Obviously you can use the url path you want instead of api/.

Then enable it in Django enabled applications before Lotus (in any order with Breadcrumbs):

INSTALLED_APPS = (
    ...
    "rest_framework",
    ...
    "lotus",
)

Also you may want to add settings for Django REST framework itself like these ones:

REST_FRAMEWORK = {
    "DEFAULT_PERMISSION_CLASSES": [
        # Use Django"s standard `django.contrib.auth` permissions,
        # or allow read-only access for unauthenticated users.
        "rest_framework.permissions.DjangoModelPermissionsOrAnonReadOnly",
        # Only Django"s standard `django.contrib.auth` permissions, every
        # authenticated user can read and anonymous are never allowed
        # "rest_framework.permissions.DjangoModelPermissions",
    ],
    "DEFAULT_PAGINATION_CLASS": "rest_framework.pagination.LimitOffsetPagination",
    "PAGE_SIZE": 20
}

Internationalization

Lotus API stands on what is implemented from DRF to determine language.

On default installation, the API is not mounted with django.conf.urls.i18n.i18n_patterns so the only way to switch language is through a cookie or HTTP headers. You could use i18n_patterns to allow language prefix in URL but it is not recommended because clients should not have to change language prefix in each URL to navigate in contents.

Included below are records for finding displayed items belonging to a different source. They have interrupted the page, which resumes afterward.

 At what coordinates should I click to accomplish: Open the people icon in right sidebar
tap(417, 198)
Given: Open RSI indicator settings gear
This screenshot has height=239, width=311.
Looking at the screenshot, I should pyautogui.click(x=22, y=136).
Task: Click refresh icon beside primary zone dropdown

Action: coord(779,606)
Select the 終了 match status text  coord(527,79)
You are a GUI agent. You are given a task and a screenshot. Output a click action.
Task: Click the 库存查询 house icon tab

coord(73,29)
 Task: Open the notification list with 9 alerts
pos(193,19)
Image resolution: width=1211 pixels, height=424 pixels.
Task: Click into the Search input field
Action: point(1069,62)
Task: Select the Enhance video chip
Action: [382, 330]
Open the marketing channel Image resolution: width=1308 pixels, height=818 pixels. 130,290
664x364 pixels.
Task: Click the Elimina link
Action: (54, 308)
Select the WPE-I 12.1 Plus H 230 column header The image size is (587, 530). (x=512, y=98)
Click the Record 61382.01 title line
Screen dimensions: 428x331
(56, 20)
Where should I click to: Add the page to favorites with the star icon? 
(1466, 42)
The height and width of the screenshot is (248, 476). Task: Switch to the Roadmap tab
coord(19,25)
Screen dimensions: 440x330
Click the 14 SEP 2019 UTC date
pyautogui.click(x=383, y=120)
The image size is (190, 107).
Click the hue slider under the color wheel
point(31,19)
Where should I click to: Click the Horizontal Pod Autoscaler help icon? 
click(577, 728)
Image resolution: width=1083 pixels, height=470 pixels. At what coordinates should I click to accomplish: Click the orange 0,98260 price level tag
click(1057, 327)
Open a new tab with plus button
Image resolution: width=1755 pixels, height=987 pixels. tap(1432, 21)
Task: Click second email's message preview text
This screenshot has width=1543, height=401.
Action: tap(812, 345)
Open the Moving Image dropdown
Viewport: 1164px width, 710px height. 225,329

Authentication & Permissions

Default Lotus installation let the API usage to be opened to anyone. However from your settings you may close it to authentificated user only :

REST_FRAMEWORK = {
    "DEFAULT_PERMISSION_CLASSES": [
        # Only Django"s standard `django.contrib.auth` permissions, every
        # authenticated user can read and anonymous are never allowed
        "rest_framework.permissions.DjangoModelPermissions",
    ],
    ...
}

Lotus on itself does not implement any specific permission.

Data serialization

Lotus try a little bit to optimize request with specific serializer depending of viewsets. This means that object list payload does not include every data from an object, only the necessary fields.

So commonly for each model there are three serializers:

  • The full one which output every fields from an object, it is means to be used for a detail viewset;

  • The resumed one which outputs only necessary fields to list objects, it is means to be used for a list viewset;

  • The minimal one which outputs only a few set of fields, it is means to be used when object is included into another object payload (like for Category into Article list);

API browser

You can replace default API browser with either:

‘drf-redesign’ is the simpliest to install but with more modest improvement compared to ‘drf-spectacular’.